Bioequivalentes crecen 10 veces en cuatro años y representan 12% del mercado de fármacos

Desde creación del sello de bioequivalencia en agosto de 2012, estos pasaron de 107 a 1.110.

Desde agosto de 2012 los medicamentos bioequivalentes, aquellos que demuestran tener el mismo principio activo que un medicamento referente o de marca y poseen también la misma efectividad, pese a ser de distintos laboratorios, deben llevar en su envase un sello amarillo distintivo.

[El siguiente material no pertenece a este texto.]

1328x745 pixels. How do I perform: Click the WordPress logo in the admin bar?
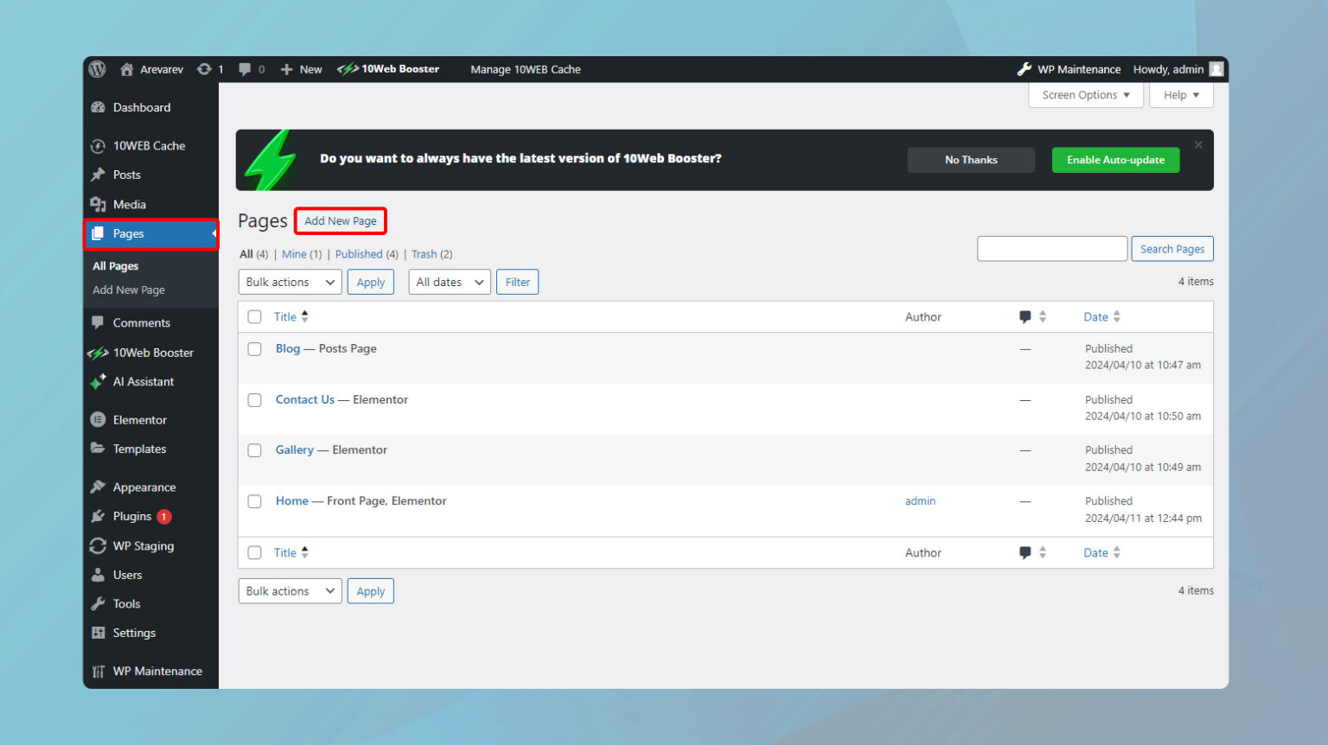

A cuatro años de la norma, 1.110 medicamentos presentaron sus estudios ante el Instituto de Salud Pública (ISP) y hoy tienen bioequivalencia certificada, un crecimiento de 10 veces en cuatro años. Del total de registros vigentes de medicamentos en Chile, 9.300, los bioequivalentes corresponden al 12% del mercado.

Para el jefe de la División de Políticas Públicas del Ministerio de Salud (Minsal), Tito Pizarro, la cifra es un logro, pero reconoce que le hubiera gustado que fueran más productos bioequivalentes. Esto implica, dice, que la población tiene más alternativas seguras y eficaces para tratar una enfermedad y mejores precios por la competencia que genera.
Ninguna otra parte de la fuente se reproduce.